Menurut Direktur Utama Garuda Indonesia Irfan Setiaputra, penerbangan adalah sektor yang pertama kali terimbas krisis. "Sejak ada COVID-19 pertama kali di Indonesia pada Maret, jumlah penumpang menurun tajam. Bahkan di Bulan Mei hanya mengangkut 10% penumpang dibanding periode sama tahun lalu. Dari lima peak season setahun, akibat COVID-19 empat hilang sudah, yaitu mudik, libur sekolah tengah tahun, umrah, dan haji. Harapan kami tinggal liburan akhir tahun," ungkapnya saat diskusi virtual MarkPlus Industry Roundtable, Jumat (19/6).

Sementara Direktur Utama Pelni Insan P Tobing menyatakan, di masa krisis ini penumpang benar-benar menyusut drastis bahkan tidak sampai 10%. Setiap bulan setidaknya Pelni memiliki kemampuan mengangkut sekitar 200 ribu penumpang.

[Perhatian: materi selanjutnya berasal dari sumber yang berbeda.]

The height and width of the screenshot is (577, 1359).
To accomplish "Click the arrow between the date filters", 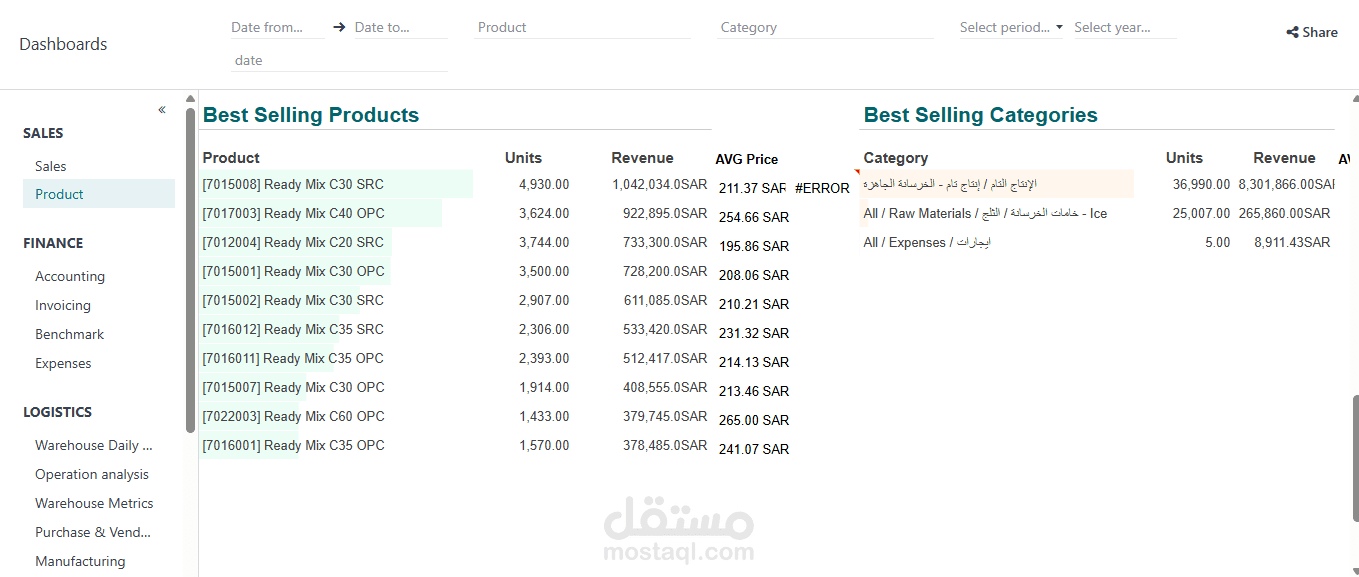I will [338, 27].
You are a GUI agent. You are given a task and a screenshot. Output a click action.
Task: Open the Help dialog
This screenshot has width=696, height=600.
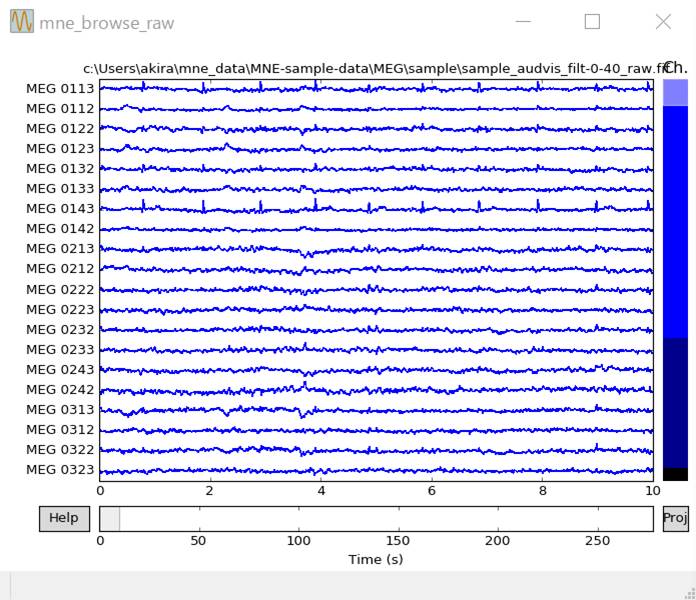tap(64, 518)
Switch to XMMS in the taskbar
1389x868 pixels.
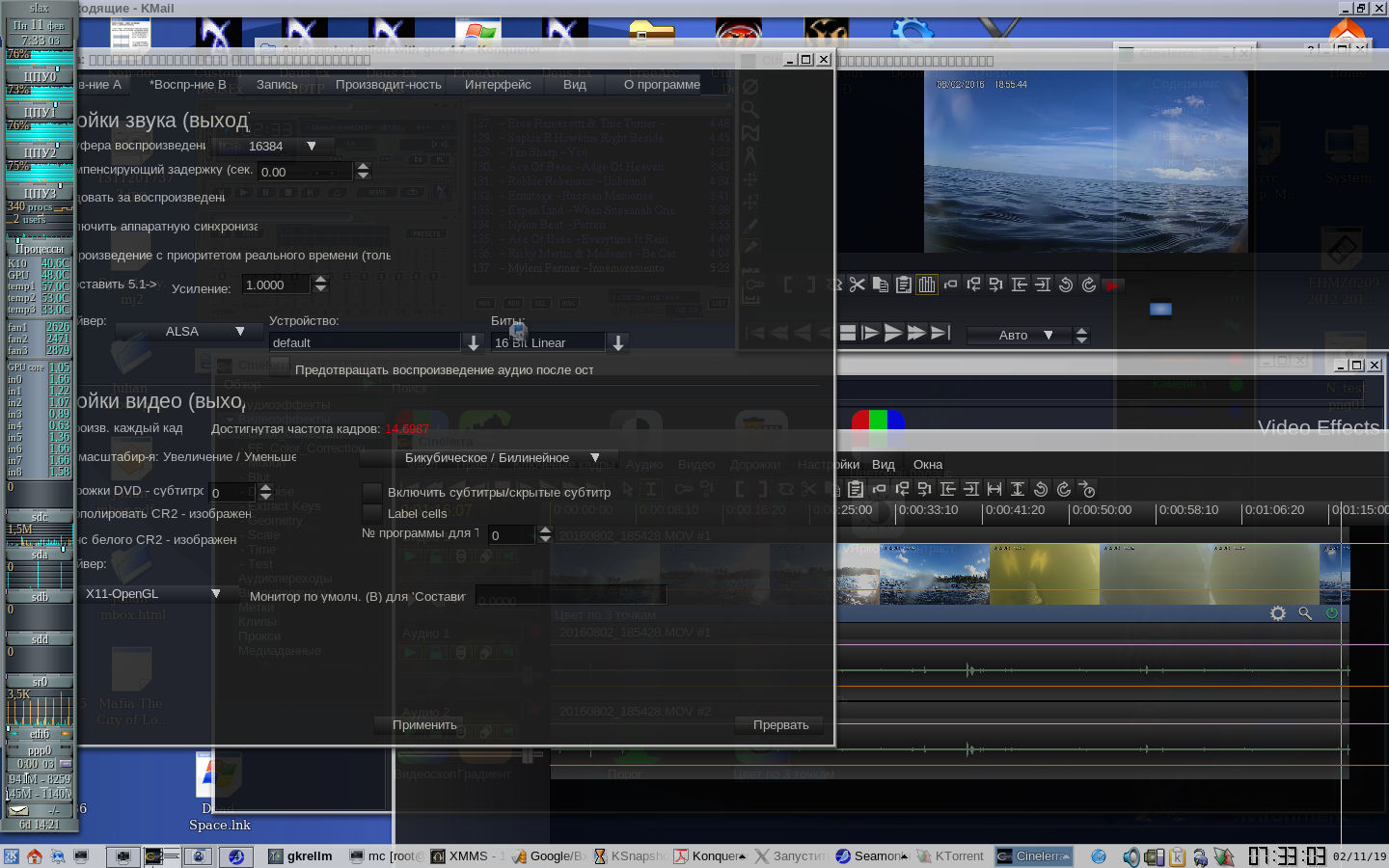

"Kalau dihitung tidak sampai 1%. Pada April saja kami hanya angkut 523 penumpang. Mei di masa Lebaran kami angkut 700 saja. Daripada buang cost, armada-armada kapal kami keep di beberapa pelabuhan dengan mode stand by. Kalau diperlukan, kami siap," jelas Insan.

MRT Jakarta juga mengalami hal yang sama. Semenjak pandemi dimulai pada Maret sampai akhirnya diberlakukan PSBB di mana mayoritas masyarakat bekerja di rumah, MRT Jakarta merasakan krisis penumpang. Menurut Direktur Utama MRT Jakarta William Sabandar jumlah penumpang surut jadi 3% dari biasanya. Ketika PSBB dilonggarkan barulah menyentuh angka 17%-18%.

"Harapannya bisa menyentuh 30%. Namun semenjak adanya COVID-19 ini, kami tidak yakin mampu mengangkut 100% seperti sedia kala. Kami perkirakan maksimal hanya 60% saja," ujar William.
Sebagai platform memindahkan penumpang dari satu titik ke titik lain, para pemain transportasi berpikir keras menjaga pemasukan sebagai ganti minimnya penumpang. Logistik jadi satu pilihan logis mengingat mereka memiliki armada kosong yang bisa diisi oleh barang-barang kiriman.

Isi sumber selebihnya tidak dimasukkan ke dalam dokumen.